Unser Dorf liegt 45 km von Grosny entfernt. Es hatte 8.000 Einwohner. Jetzt ist es von russischen Soldaten zerstört, es leben vielleicht noch 4.000 Menschen dort.
Mein Vater ist Pensionist, er wurde mit fast 70 Jahren zum Invaliden, ein russischer Soldat hat ihn aus dem Flugzeug angeschossen und er hat ein Bein verloren.
Der erste Krieg war nicht so schrecklich, aber in diesem zweiten Krieg machten sie keinen Unterschied zwischen Kindern, alten Leuten oder Zivilisten, sie schießen und bombardieren alle und alles. Alle haben Angst.
Ich denke zu oft und zu lange an die Heimat, es ist zu schmerzhaft, an die Heimat zu denken. Ich denke an die Eltern, an die Verwandten. Wenn morgen die russischen Soldaten das Land verlassen, gehe ich übermorgen zurück.

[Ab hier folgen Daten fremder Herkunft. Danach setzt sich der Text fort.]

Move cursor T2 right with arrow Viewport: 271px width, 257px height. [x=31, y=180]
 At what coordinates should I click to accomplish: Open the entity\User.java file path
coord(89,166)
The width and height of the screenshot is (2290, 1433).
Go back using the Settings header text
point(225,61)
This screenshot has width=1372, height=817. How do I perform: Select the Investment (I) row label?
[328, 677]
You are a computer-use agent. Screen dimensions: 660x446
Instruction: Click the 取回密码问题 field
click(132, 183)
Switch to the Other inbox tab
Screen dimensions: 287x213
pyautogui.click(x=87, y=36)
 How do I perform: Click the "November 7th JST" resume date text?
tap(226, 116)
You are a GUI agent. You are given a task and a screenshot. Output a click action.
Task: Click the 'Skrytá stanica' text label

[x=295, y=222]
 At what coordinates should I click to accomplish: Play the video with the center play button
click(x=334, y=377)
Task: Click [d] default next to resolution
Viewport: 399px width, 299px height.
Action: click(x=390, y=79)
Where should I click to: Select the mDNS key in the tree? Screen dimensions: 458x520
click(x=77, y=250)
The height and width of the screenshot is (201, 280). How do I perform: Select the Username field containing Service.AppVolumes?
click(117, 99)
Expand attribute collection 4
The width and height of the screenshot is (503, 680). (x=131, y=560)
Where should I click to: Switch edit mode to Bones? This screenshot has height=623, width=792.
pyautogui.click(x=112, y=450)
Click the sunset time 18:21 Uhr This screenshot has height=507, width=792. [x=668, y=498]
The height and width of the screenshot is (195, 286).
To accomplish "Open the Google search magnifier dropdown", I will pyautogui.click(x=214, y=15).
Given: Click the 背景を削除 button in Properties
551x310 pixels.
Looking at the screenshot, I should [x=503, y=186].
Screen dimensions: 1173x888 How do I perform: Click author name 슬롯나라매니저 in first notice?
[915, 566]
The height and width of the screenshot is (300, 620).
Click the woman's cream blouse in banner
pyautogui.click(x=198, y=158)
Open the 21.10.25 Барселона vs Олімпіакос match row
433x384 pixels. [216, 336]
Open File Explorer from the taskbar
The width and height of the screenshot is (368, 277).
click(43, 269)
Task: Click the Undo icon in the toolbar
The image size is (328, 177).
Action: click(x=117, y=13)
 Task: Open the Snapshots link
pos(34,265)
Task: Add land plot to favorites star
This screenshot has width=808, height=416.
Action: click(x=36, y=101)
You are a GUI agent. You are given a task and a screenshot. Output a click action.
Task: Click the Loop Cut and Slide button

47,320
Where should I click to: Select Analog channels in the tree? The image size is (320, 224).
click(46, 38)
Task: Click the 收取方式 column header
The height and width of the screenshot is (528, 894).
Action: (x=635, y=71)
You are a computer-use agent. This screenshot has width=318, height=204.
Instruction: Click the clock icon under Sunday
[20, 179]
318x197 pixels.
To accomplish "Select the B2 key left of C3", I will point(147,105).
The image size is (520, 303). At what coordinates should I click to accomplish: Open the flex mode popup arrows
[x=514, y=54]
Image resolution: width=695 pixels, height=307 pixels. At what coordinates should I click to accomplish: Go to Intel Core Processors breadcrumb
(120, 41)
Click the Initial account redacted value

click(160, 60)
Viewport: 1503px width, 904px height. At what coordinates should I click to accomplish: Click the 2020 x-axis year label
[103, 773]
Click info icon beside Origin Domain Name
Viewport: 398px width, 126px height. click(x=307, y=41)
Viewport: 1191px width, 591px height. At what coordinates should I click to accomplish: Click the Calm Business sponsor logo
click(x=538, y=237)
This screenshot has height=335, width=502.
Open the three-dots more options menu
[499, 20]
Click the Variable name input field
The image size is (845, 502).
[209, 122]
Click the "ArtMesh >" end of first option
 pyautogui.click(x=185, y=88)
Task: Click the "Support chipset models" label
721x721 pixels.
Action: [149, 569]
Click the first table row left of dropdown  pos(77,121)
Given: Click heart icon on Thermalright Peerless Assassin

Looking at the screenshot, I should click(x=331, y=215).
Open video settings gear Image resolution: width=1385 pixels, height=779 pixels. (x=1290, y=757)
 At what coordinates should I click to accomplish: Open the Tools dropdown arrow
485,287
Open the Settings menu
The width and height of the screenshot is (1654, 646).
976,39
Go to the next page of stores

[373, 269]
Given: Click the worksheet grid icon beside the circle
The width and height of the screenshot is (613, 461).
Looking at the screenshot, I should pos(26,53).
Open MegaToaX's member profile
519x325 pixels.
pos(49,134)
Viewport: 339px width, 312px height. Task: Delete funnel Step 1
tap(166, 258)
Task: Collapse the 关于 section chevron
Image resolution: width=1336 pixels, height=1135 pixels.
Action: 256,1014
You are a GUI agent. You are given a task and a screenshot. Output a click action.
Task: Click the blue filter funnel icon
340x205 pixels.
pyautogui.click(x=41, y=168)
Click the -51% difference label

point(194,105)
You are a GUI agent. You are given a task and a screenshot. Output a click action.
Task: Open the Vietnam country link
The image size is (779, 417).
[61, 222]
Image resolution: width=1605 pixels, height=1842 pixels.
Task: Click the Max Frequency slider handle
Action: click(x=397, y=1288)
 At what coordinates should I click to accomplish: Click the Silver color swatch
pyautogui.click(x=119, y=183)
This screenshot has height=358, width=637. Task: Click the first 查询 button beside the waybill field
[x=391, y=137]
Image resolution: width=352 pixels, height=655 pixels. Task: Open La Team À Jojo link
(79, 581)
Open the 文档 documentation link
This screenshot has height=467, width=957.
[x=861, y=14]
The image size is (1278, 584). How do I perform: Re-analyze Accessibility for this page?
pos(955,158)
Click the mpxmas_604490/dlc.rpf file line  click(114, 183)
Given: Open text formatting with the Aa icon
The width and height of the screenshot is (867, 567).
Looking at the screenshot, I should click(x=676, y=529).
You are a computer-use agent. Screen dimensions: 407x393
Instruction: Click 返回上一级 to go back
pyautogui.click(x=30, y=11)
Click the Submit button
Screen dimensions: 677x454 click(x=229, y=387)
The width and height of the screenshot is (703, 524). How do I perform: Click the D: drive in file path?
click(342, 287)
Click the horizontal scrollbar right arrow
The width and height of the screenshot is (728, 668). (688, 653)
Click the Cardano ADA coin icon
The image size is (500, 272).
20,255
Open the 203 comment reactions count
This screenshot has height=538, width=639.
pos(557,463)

Asima Imamović, aus Bosnien

Der schönste Moment in meinem Leben war als wir alle vier lebend über den Wurzenpass kamen, die vielen Lichter unten im Tal sahen und ich wusste: wir sind in Sicherheit.
Ich bin der Familie, die mir bei der Flucht geholfen hat, mein Leben lang dankbar.
Ich war allein mit meinen drei Söhnen, mein Mann war in Bosnien, wir waren 12 Jahre lang getrennt.
Ich habe eine wunderschöne Erinnerung an meine Heimat. Aber so gibt es sie nicht mehr.
Ich wünsche den Leuten dort das Allerbeste, Hoffnung, und unsere Kultur soll wieder wachsen, in Frieden. Und niemals wieder soll es Krieg geben. Ich habe es ja erlebt.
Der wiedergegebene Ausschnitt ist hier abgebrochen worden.